Se você já se perguntou se gostaria de ser um gladiador romano, esqueça! Em "Você não gostaria de ser um gladiador romano!", o autor John Malam já começa te dando um tapa na cara da realidade. Aqui, o leitor é levado a uma viagem no tempo, mas diferente de um passeio turístico na Roma Antiga, a proposta é mais como um "não faça isso em casa".
A obra tem 32 páginas que, mais do que um simples relato, oferece uma visão direta e irônica sobre a vida desses lutadores de arena. Os gladiadores, apesar de terem ganhado fama e reconhecimento, eram basicamente os rockstars da época - mas, como os rockstars, eles também tinham contas a pagar, só que a deles envolvia não levar uma lâmina no peito.
Qual é a real? O livro expõe o dia a dia dos gladiadores, que vão desde treinos insanos, passando por um cardápio alimentar que teria deixado qualquer nutricionista moderno em desespero, até a iminente ameaça de virar um espetinho humano na frente de uma multidão. Agora, se você achava que gladiadores eram só músculos e bravura, está muito enganado! Eles também precisavam manjar de estratégia e, de quebra, ter um QI acima da média, porque a coisa não era só brigar, mas sobreviver em um ambiente hostil.
E quem pensa que esse glamour era algo fácil também se engana: muitos gladiadores passavam mais tempo treinando e se preparando do que realmente lutando. E, para o espectador da época, isso era como assistir à pré-temporada de um esporte; só a parte chata, sem ação. Além disso, as lutas muitas vezes eram encenações, um verdadeiro drama grego com muita espada e sangue - uma tragédia com mais drama do que a novela das nove!
Os jovens romanos, admiradores desse estilo de vida, às vezes queriam se tornar gladiadores. Mas o livro nos lembra que essa não é uma camisa que se veste com facilidade. É como querer ser um astronauta: até pode parecer legal na teoria, mas a prática envolve muito mais do que saber usar um jetpack!
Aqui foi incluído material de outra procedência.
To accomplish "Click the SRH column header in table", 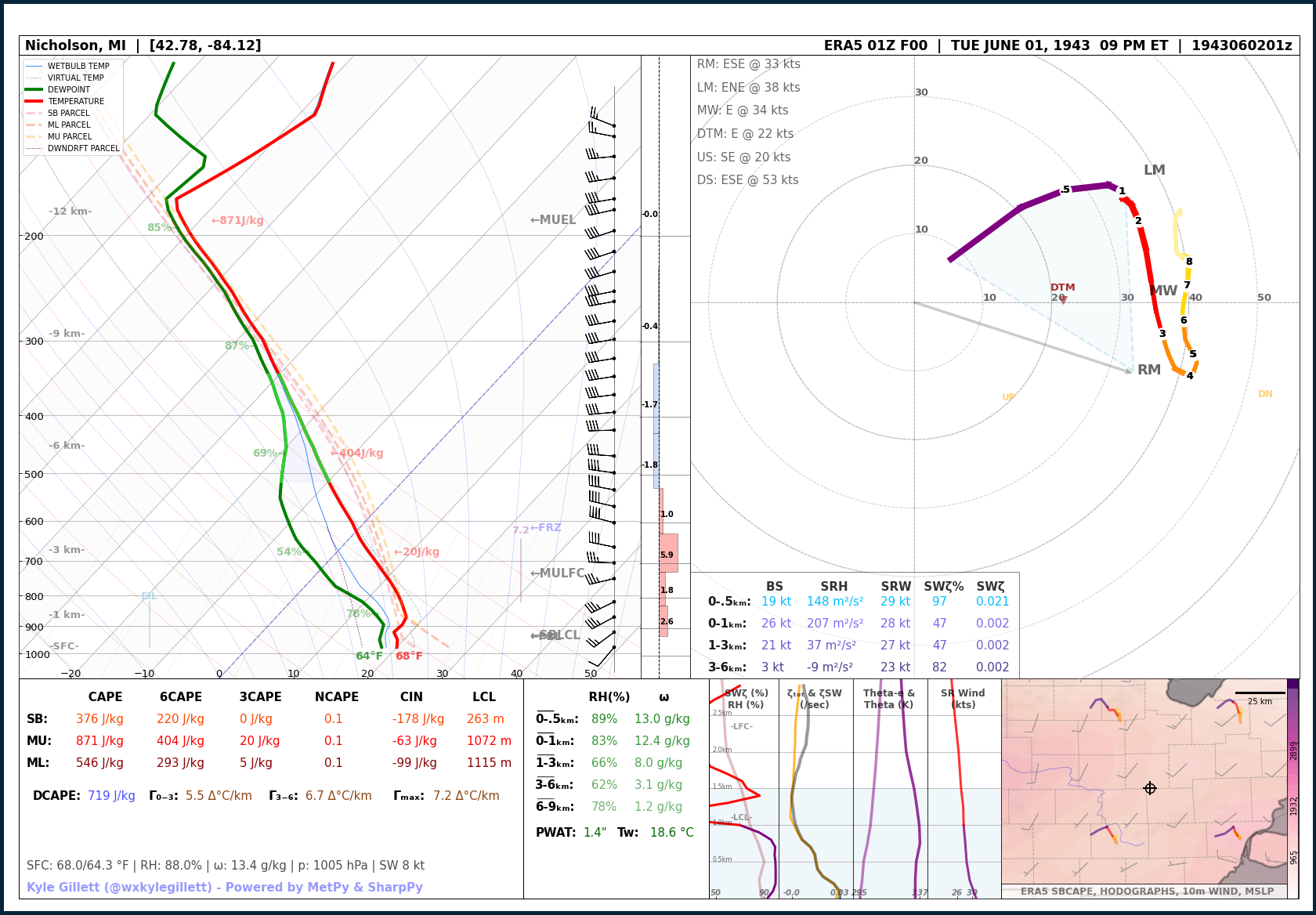I will [x=833, y=587].
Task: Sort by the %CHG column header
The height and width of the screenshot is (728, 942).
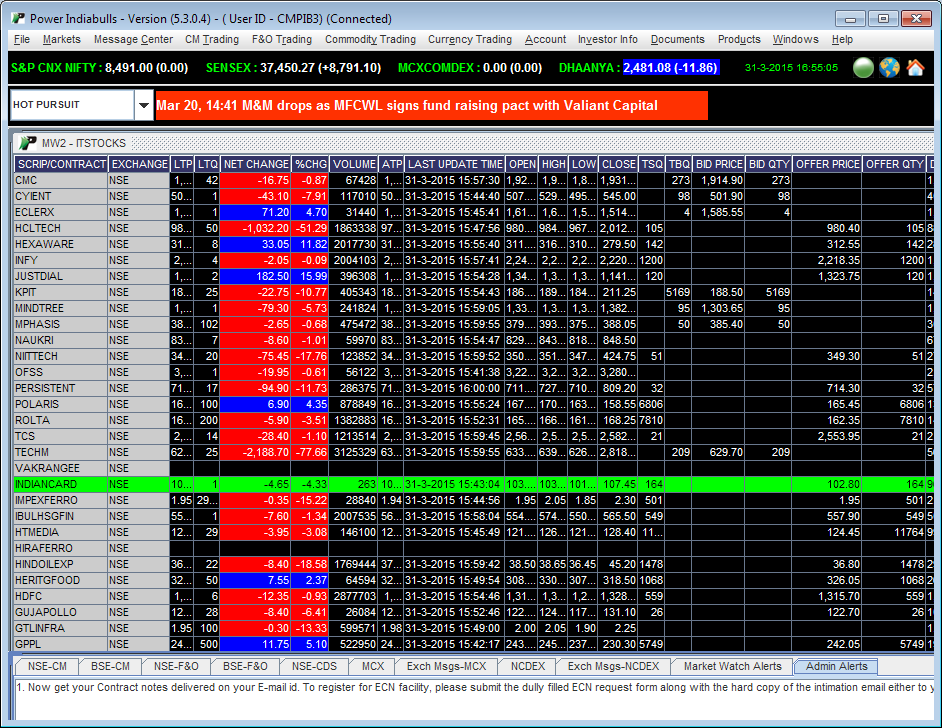Action: (x=309, y=164)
Spoiler alert! Para os que insistem nos seus planos de se tornarem gladiadores, o autor também nos dá uma notícia chocante: a maioria deles não morre de velhice. Quem diria, não? Além de lutar, também tinham que lidar com o estigma de que qualquer deslize poderia resultar em morte instantânea. Ótima forma de motivação, segundo Malam.
Com ilustrações que dão vida a essas histórias e uma linguagem leve e divertida, "Você não gostaria de ser um gladiador romano!" é um convite a rir da insanidade dessa vida e, ao mesmo tempo, um tapa na cara para aqueles que ainda sonham com um destino em meio a arenas. Então, se você sair correndo para se inscrever em um curso de luta após ler este livro, lembre-se: gladiador nunca tem férias!
No fim das contas, o livro nos ensina uma lição valiosa: ser um gladiador não é exatamente a vida dos sonhos que Hollywood tentou vender. É mais como estar na fila do banco, mas com a diferença de que, em vez de esperar pela sua vez, você pode acabar esperando pra ver se vai ficar de pé ao final de uma luta! Uma reflexão profunda, não?